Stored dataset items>
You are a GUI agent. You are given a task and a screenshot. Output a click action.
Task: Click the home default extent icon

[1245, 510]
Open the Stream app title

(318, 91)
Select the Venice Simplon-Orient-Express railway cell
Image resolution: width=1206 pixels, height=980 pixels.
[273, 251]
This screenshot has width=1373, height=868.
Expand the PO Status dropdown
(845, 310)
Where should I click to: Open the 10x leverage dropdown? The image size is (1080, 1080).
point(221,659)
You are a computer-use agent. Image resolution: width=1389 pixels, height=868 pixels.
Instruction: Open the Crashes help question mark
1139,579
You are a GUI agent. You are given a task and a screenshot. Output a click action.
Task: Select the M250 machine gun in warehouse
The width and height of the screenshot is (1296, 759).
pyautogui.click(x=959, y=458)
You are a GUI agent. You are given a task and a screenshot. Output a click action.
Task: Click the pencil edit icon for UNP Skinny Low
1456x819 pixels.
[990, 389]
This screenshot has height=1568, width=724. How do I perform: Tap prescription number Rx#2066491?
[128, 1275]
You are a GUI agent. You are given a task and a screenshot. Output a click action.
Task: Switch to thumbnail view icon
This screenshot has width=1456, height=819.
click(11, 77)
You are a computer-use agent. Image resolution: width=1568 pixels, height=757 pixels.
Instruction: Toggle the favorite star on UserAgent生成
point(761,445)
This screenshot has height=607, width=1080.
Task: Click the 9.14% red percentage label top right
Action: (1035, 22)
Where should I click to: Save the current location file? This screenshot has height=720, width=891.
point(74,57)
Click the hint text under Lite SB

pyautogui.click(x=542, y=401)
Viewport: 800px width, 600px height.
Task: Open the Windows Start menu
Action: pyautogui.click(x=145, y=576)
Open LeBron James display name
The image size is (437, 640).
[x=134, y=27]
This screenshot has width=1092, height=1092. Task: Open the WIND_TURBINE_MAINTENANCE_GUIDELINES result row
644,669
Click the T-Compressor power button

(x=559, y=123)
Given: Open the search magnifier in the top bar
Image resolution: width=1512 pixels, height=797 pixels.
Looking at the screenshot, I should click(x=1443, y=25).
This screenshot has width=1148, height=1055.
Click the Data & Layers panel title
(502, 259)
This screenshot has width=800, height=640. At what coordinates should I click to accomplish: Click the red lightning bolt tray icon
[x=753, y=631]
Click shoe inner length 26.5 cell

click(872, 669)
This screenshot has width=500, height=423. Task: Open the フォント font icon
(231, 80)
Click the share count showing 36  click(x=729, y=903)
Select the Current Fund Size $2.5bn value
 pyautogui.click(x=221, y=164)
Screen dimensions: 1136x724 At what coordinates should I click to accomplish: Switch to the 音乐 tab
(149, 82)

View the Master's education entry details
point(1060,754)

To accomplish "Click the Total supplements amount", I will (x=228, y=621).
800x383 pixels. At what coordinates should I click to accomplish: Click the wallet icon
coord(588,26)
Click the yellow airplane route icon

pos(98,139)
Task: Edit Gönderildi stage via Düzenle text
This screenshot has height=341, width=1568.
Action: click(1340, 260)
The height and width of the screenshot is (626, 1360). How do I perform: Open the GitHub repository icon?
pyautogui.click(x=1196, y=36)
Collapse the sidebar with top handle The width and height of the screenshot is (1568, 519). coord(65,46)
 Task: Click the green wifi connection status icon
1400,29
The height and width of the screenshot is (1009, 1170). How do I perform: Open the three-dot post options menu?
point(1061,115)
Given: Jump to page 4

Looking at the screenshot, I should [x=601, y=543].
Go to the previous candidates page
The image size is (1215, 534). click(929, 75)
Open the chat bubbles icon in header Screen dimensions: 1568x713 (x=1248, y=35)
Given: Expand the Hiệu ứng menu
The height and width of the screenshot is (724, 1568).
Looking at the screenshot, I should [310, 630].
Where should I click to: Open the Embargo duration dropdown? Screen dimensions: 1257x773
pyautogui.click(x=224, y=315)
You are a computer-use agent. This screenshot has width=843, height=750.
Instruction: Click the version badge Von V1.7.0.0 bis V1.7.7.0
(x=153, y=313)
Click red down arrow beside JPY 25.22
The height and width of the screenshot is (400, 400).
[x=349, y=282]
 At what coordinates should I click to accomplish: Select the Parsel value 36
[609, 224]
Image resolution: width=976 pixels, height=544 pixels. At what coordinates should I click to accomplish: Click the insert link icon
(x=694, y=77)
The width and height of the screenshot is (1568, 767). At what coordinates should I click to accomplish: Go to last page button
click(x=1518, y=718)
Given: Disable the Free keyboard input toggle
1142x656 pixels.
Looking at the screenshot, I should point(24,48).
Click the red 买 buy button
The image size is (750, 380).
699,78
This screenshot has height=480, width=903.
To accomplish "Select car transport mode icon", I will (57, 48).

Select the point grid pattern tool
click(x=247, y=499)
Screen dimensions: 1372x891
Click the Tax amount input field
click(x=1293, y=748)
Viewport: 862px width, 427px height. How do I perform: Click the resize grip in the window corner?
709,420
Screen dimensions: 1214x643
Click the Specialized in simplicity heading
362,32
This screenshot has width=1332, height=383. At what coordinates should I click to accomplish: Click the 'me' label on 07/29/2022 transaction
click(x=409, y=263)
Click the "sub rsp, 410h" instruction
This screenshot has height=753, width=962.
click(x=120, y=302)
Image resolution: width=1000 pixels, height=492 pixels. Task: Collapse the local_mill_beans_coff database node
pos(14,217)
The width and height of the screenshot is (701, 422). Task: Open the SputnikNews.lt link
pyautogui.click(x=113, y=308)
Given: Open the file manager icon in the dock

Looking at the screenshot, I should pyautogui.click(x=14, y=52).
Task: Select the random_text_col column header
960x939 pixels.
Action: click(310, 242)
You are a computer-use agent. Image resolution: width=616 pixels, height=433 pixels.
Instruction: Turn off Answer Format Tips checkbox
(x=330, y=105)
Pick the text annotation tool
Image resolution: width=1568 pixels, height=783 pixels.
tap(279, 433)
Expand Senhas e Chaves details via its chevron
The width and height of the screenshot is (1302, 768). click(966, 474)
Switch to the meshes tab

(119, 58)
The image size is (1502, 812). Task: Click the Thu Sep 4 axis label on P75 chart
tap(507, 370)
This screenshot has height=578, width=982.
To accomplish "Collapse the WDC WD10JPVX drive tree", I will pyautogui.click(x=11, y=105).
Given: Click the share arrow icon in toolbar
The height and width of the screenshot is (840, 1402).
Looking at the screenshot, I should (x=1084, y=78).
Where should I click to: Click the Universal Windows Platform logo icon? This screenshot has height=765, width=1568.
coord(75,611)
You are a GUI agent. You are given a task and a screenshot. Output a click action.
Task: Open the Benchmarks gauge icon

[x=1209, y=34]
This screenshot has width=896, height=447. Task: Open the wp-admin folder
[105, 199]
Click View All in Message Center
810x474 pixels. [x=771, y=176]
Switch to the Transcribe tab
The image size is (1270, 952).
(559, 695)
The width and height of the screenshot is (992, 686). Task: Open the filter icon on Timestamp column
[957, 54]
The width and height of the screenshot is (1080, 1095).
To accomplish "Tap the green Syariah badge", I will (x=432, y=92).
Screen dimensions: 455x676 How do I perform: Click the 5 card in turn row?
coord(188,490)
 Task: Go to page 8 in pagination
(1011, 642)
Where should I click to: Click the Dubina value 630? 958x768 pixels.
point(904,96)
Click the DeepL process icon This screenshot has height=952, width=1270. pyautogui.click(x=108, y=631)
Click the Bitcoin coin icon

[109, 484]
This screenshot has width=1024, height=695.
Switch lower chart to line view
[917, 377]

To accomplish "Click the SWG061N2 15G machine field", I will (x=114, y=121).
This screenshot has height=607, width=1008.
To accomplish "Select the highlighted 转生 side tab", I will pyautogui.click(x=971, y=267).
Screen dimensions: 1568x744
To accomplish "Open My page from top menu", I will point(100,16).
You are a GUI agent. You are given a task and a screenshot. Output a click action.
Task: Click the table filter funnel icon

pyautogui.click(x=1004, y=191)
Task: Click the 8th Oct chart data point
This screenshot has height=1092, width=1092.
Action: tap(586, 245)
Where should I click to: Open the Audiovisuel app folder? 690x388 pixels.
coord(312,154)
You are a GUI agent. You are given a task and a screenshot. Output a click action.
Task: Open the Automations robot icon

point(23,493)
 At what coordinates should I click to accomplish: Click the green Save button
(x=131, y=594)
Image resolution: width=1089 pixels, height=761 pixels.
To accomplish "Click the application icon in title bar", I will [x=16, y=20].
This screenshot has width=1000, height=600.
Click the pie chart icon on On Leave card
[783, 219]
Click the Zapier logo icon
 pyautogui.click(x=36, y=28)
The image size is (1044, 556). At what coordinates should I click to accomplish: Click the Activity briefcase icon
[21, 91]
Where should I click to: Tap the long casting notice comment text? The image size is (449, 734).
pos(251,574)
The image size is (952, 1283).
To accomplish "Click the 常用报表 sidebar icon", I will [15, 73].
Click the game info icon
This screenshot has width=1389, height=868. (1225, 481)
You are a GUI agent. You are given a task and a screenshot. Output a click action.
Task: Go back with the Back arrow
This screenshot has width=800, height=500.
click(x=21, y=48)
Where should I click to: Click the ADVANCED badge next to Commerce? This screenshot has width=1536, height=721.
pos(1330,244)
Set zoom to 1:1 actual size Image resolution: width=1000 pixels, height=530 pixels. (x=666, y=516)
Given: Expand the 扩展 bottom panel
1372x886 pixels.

WHAT IS NEEDED> Copy out the items, requests included, starting with the line that contains "You are a computer-use agent. This" and going on through the line that contains "click(x=1518, y=718)". Shift every coordinate in the answers by adding 32 to it.

WORKED SOLUTION>
You are a computer-use agent. This screenshot has width=843, height=750.
Instruction: Click the version badge Von V1.7.0.0 bis V1.7.7.0
(x=185, y=345)
Click red down arrow beside JPY 25.22
The height and width of the screenshot is (400, 400).
[x=381, y=314]
 At what coordinates should I click to accomplish: Select the Parsel value 36
[641, 256]
Image resolution: width=976 pixels, height=544 pixels. At what coordinates should I click to accomplish: Click the insert link icon
(x=726, y=109)
The width and height of the screenshot is (1568, 767). At what coordinates should I click to accomplish: Go to last page button
click(x=1550, y=750)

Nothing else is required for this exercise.